Exercise :: Reproduce the listing below word for word, from its first line to its last.

Records for this task ::

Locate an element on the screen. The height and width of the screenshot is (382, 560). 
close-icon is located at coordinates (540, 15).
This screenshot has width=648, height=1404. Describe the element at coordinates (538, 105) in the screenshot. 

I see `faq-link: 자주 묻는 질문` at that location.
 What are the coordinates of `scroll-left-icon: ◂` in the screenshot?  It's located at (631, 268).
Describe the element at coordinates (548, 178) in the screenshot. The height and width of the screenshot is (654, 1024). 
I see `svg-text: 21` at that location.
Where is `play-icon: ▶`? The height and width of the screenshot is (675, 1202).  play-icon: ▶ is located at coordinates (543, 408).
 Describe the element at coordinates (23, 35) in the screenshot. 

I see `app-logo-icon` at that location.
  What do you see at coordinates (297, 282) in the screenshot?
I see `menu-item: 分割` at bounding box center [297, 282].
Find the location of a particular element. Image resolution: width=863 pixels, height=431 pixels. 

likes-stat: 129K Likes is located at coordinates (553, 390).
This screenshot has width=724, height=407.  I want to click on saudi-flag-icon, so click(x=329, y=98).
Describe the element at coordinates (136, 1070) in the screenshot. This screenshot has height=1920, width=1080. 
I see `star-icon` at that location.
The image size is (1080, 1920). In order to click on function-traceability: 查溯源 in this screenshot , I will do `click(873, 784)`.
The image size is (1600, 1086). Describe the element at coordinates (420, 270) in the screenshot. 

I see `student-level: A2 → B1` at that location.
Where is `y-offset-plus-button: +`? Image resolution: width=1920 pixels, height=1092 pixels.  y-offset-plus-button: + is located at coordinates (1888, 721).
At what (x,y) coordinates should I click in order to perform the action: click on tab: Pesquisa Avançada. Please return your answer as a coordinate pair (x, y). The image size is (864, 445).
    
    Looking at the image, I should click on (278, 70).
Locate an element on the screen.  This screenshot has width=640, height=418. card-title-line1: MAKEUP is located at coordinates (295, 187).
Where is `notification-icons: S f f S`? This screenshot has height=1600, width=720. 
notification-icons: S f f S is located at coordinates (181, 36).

Answer to this exercise ::
Locate an element on the screen. The height and width of the screenshot is (382, 560). 
close-icon is located at coordinates (540, 15).
This screenshot has width=648, height=1404. Describe the element at coordinates (538, 105) in the screenshot. 

I see `faq-link: 자주 묻는 질문` at that location.
 What are the coordinates of `scroll-left-icon: ◂` in the screenshot?  It's located at (631, 268).
Describe the element at coordinates (548, 178) in the screenshot. The height and width of the screenshot is (654, 1024). 
I see `svg-text: 21` at that location.
Where is `play-icon: ▶`? The height and width of the screenshot is (675, 1202).  play-icon: ▶ is located at coordinates (543, 408).
 Describe the element at coordinates (23, 35) in the screenshot. 

I see `app-logo-icon` at that location.
  What do you see at coordinates (297, 282) in the screenshot?
I see `menu-item: 分割` at bounding box center [297, 282].
Find the location of a particular element. Image resolution: width=863 pixels, height=431 pixels. 

likes-stat: 129K Likes is located at coordinates (553, 390).
This screenshot has width=724, height=407.  I want to click on saudi-flag-icon, so click(x=329, y=98).
Describe the element at coordinates (136, 1070) in the screenshot. This screenshot has height=1920, width=1080. 
I see `star-icon` at that location.
The image size is (1080, 1920). In order to click on function-traceability: 查溯源 in this screenshot , I will do `click(873, 784)`.
The image size is (1600, 1086). Describe the element at coordinates (420, 270) in the screenshot. 

I see `student-level: A2 → B1` at that location.
Where is `y-offset-plus-button: +`? Image resolution: width=1920 pixels, height=1092 pixels.  y-offset-plus-button: + is located at coordinates (1888, 721).
At what (x,y) coordinates should I click in order to perform the action: click on tab: Pesquisa Avançada. Please return your answer as a coordinate pair (x, y). The image size is (864, 445).
    
    Looking at the image, I should click on (278, 70).
Locate an element on the screen.  This screenshot has width=640, height=418. card-title-line1: MAKEUP is located at coordinates (295, 187).
Where is `notification-icons: S f f S`? This screenshot has height=1600, width=720. 
notification-icons: S f f S is located at coordinates (181, 36).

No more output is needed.